Dazwischen acht Olympiaden
Abiturfeier mit ambitioniertem Programm vor gut gefülltem Festsaal des Bergischen Löwens, Backstage flimmert ein aufgetriebener 15-Zoll-Röhrenfernseher. Der Empfang über die schon damals anachronistische Zimmerantenne ist schlecht und der Röhre Eigenschaft, eine Menschentraube oszillierender Größe eine zeitlang vor sich zu fesseln, verfliegt spätestens in dem Moment, in dem die Mitabiturientin im dänischen Trikot mit der “2“ und die im deutschen wieder mit der “0” auf die Bühne geschickt wurden, um das Publikum wenigstens sporadisch über das Spielgeschehen auf dem Laufenden zu halten. Mir selbst war das Turnier ‘92 so schnurz, wie meinen Kindern das gegenwärtige und wenn ich mich nicht täusche, habe ich kein einziges seiner Spiele über mehr als 10 Minuten verfolgt.
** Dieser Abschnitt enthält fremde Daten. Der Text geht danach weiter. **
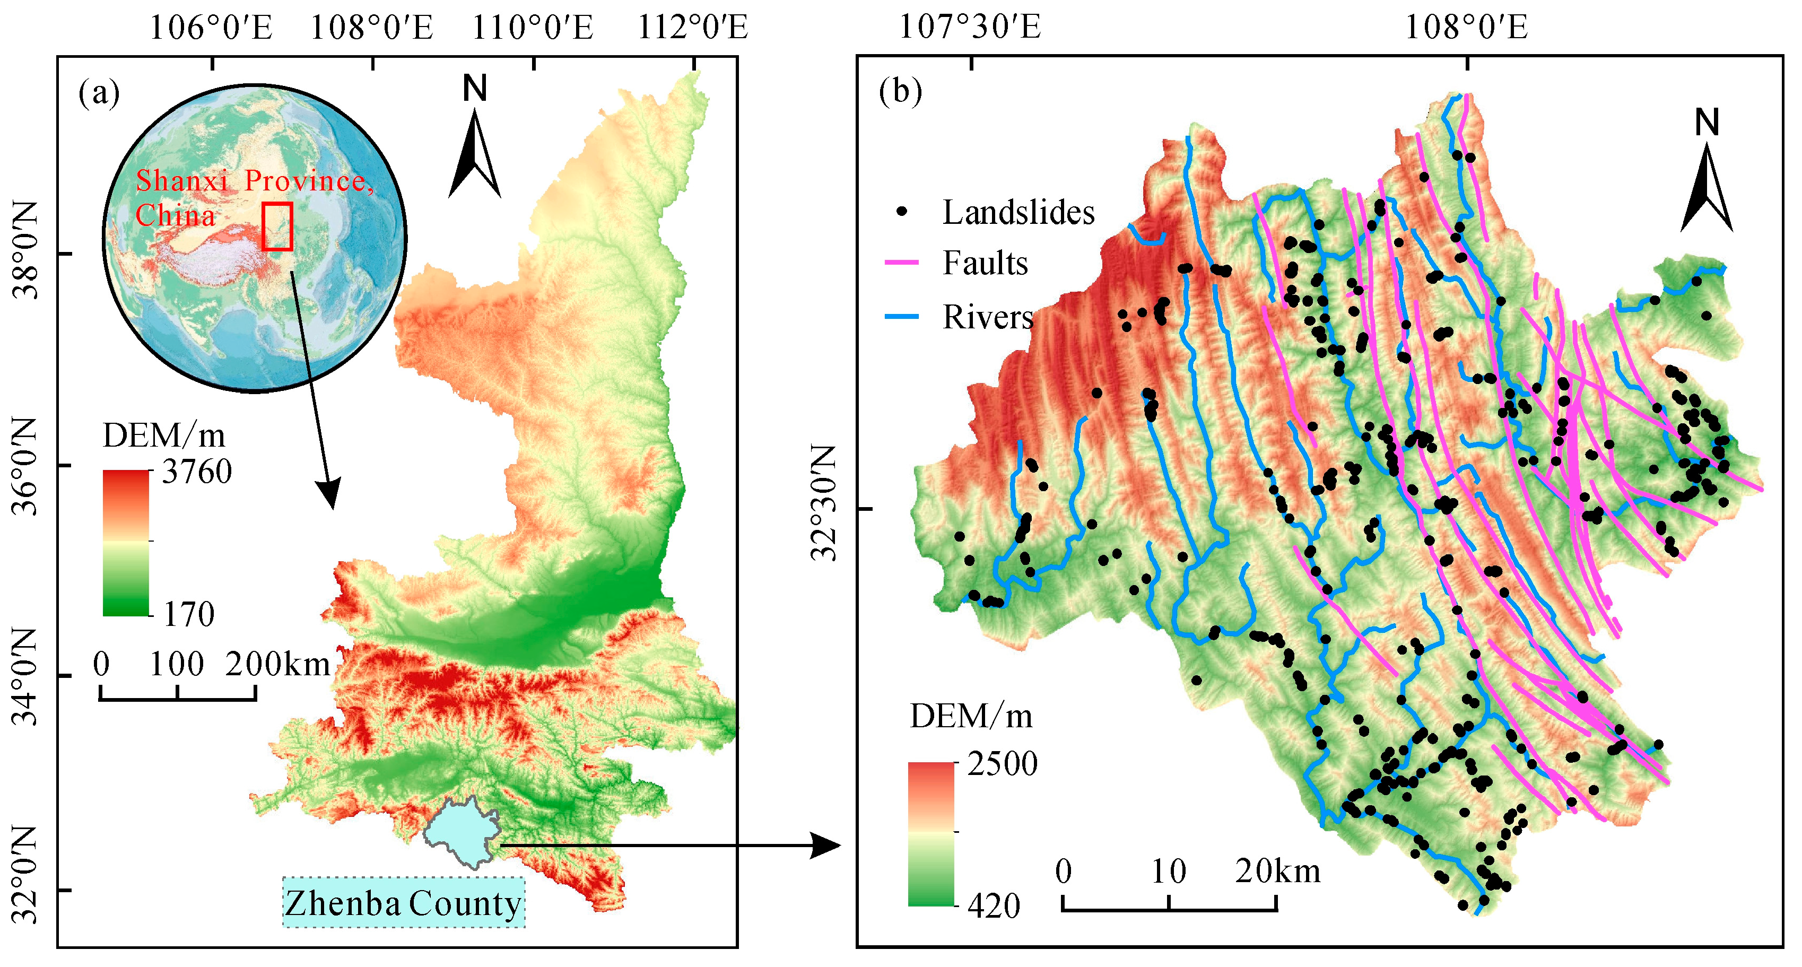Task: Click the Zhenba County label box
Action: pos(404,903)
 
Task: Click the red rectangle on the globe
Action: pos(277,226)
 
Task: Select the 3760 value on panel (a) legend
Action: pos(197,472)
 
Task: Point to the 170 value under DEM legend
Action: pos(189,614)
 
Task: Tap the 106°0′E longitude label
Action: pos(211,29)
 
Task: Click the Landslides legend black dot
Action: pos(902,211)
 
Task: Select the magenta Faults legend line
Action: pos(902,263)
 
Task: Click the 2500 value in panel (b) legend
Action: pos(1002,764)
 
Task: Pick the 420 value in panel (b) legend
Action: pos(994,906)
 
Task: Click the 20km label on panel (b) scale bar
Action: pos(1277,871)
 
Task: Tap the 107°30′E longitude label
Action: pos(970,29)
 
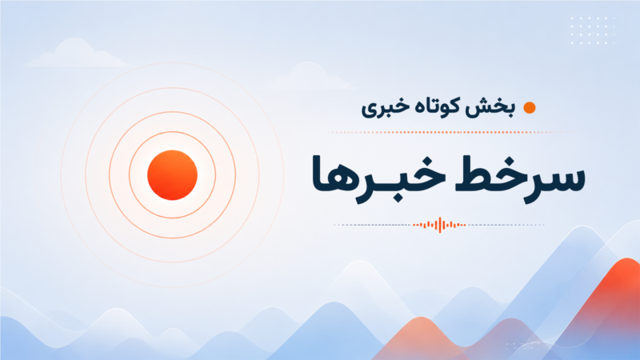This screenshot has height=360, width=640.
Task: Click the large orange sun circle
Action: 172,175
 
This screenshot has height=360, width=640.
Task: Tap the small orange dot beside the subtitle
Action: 530,108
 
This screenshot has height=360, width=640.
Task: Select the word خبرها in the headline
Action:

Für uns gab es ja so genug zu tun, auch wenn die Prüfungen schon durch waren. Die Abizeitung musste finalisiert werden, die Feier im Allgemeinen geplant und im Besonderen sollte ich als Beitrag unseres Deutsch-Leistungskurses ein Theaterstück schreiben, für das man mir freie Hand ließ. Heraus kam ein launiges, aber letztlich doch recht wohlwollend aufgenommenes Kurzstück mit Auftritten von Kafkas K., Kleists Prinz Friedrich von Homburg, Schillers Don Carlos, Büchners Lena und Hölderlins Hyperion. Dazu komponierte ich einen antiken Chor, der die handelnden Personen fortwährend auf das Verbot von unserer Deutschlehrerin geächteten Wörter (beinhalten! somit! wobei!) aufmerksam machte. Gut, viel mehr als ein paar Arbeitsstunden habe ich da jetzt auch nicht reinstecken müssen, aber die Zeit sollte ja auch zum Feiern genutzt werden, was ich ausgiebig zu beherzigen wusste.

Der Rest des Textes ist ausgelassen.